How to convert HTML with mathjax into Latex using

2019-01-07 14:07发布

问题:

I have some HTML documents with MathJax equations, and I want to convert them to Latex, and then to pdf. I'd like to use Pandoc.

However, Pandoc replaces $ with \$ and it replaces \ in formulas with \textbackslash{}.

Is it possible to get Pandoc to pass MathJax formulas literally from HTML to Latex?

回答1:

With the latest version of pandoc (1.12.2), you can do this:

pandoc -f html+tex_math_dollars+tex_math_single_backslash -t latex

Much nicer! If you don't want to convert math delimited by \( and \), just do

pandoc -f html+tex_math_dollars -t latex


回答2:

It's not an easy task.
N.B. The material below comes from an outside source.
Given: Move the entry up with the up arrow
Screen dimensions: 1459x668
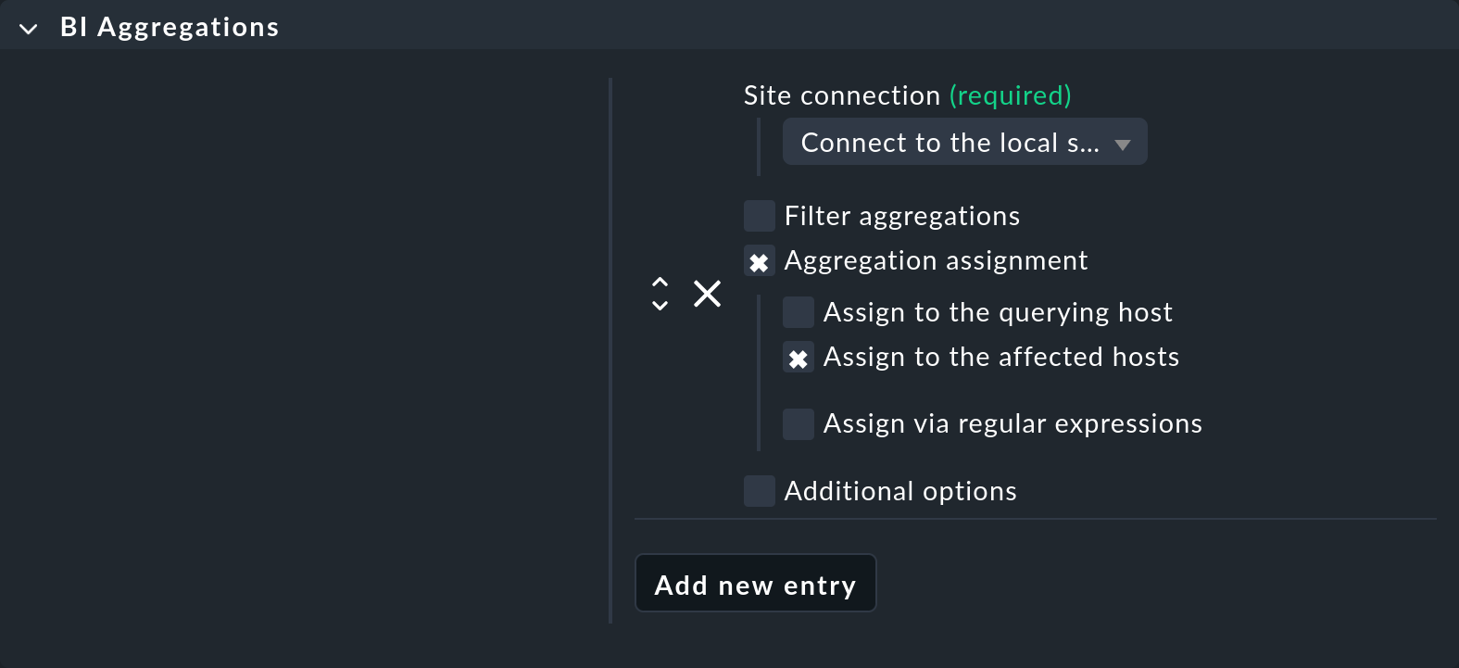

Here's a solution that should work, provided you only use $ and $$ as math delimiters, and assuming your document doesn't contain any other uses of $. (If you can't assume that, you can try adjusting the perl regex in what follows.)

Step 1: Install the Haskell Platform, if you don't have it already, and 'cabal install pandoc' to get the pandoc library. (If you installed pandoc with the binary installer, you only have the executable, not the Haskell library.)

Step 2: Now write a small Haskell script -- we'll call it fixmath.hs:

import Text.Pandoc

main = toJsonFilter fixmath

fixmath :: Block -> Block
fixmath = bottomUp fixmathBlock . bottomUp fixmathInline

fixmathInline :: Inline -> Inline
fixmathInline (RawInline "html" ('<':'!':'-':'-':'M':'A':'T':'H':xs)) =
  RawInline "tex" $ take (length xs - 3) xs
fixmathInline x = x

fixmathBlock :: Block -> Block
fixmathBlock (RawBlock "html" ('<':'!':'-':'-':'M':'A':'T':'H':xs)) =
  RawBlock "tex" $ take (length xs - 3) xs
fixmathBlock x = x

Compile this:

ghc --make fixmath.hs

This will give you an executable fixmath. Now, assuming your input file is input.html, the following command should convert it to latex with the math intact, putting the result in output.html:

cat input.html | \
perl -0pe 's/(\$\$?[^\$]+\$\$?)/\<!--MATH$1-->/gm' | \
pandoc -s --parse-raw -f html -t json | \
./fixmath | \
pandoc -f json -t latex -s > output.tex

The first part is a perl one-liner that puts your math bits in special HTML comments marked "MATH". The second part parses the HTML into a JSON representation of the Pandoc data structure corresponding to the document. Then fixmath transforms this structure, changing the special HTML comments into raw LaTeX blocks and inlines. (See Scripting with pandoc for an explanation.) Finally we convert from JSON back to LaTeX.